Task to complete
Search the records below for "Given" and copy every line it turns up in.

BEGIN Task inputs

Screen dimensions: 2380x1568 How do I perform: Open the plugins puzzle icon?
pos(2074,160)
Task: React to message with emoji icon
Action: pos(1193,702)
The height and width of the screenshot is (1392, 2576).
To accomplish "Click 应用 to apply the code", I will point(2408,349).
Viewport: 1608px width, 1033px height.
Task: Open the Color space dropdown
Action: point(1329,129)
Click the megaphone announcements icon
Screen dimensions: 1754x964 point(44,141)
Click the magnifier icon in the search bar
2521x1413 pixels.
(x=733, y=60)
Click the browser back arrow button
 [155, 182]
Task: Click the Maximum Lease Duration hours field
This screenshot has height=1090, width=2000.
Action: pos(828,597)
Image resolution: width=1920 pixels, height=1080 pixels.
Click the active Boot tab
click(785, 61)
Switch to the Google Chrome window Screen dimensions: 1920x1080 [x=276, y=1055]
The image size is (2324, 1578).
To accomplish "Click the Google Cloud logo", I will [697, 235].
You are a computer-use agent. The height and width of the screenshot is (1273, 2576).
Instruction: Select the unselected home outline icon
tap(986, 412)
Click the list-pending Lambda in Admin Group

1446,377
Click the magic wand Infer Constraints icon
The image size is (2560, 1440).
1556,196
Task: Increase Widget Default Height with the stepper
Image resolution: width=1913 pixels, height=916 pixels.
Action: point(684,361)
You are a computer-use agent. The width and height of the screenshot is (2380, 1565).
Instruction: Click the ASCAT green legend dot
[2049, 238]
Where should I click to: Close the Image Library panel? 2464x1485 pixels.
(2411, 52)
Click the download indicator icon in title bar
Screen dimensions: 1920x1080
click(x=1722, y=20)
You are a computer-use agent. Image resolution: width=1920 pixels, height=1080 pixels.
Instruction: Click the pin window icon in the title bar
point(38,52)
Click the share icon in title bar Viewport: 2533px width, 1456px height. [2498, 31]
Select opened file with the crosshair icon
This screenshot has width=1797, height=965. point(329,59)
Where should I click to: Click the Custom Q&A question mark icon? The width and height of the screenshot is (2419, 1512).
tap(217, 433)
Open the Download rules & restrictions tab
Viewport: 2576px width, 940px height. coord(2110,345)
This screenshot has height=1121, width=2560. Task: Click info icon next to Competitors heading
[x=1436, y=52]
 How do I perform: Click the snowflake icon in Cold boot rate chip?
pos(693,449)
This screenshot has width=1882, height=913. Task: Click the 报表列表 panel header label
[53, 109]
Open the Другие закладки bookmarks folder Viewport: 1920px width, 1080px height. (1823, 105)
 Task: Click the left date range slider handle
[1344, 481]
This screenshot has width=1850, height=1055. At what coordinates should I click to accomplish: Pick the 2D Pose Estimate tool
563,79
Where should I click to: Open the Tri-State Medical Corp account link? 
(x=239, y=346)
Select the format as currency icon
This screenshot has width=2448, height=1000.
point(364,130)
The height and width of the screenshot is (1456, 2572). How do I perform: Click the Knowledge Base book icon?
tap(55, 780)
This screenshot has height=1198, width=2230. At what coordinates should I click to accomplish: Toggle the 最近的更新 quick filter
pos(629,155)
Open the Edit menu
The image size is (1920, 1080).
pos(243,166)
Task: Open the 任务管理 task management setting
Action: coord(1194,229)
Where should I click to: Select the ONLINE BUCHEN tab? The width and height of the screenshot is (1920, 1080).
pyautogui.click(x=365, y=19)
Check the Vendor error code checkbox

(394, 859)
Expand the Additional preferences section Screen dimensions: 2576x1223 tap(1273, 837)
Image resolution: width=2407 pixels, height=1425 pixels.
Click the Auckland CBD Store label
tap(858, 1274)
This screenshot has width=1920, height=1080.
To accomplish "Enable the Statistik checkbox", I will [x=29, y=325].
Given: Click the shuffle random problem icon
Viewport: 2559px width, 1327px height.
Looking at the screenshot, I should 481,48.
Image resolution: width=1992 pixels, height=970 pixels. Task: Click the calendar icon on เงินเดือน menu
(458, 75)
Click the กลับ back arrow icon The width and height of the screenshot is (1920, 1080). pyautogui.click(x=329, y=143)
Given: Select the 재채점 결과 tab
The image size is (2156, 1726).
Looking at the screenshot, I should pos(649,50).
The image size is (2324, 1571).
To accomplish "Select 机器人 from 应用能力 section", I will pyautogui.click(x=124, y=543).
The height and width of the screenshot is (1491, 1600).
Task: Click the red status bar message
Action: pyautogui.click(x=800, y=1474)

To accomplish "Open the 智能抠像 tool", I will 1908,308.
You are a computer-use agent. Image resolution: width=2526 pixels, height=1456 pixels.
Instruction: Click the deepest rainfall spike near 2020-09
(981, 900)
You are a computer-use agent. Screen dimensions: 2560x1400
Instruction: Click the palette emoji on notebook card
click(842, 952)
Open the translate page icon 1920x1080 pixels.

END Task inputs

Completed exercise
Given: Click the shuffle random problem icon
Given: Select the 재채점 결과 tab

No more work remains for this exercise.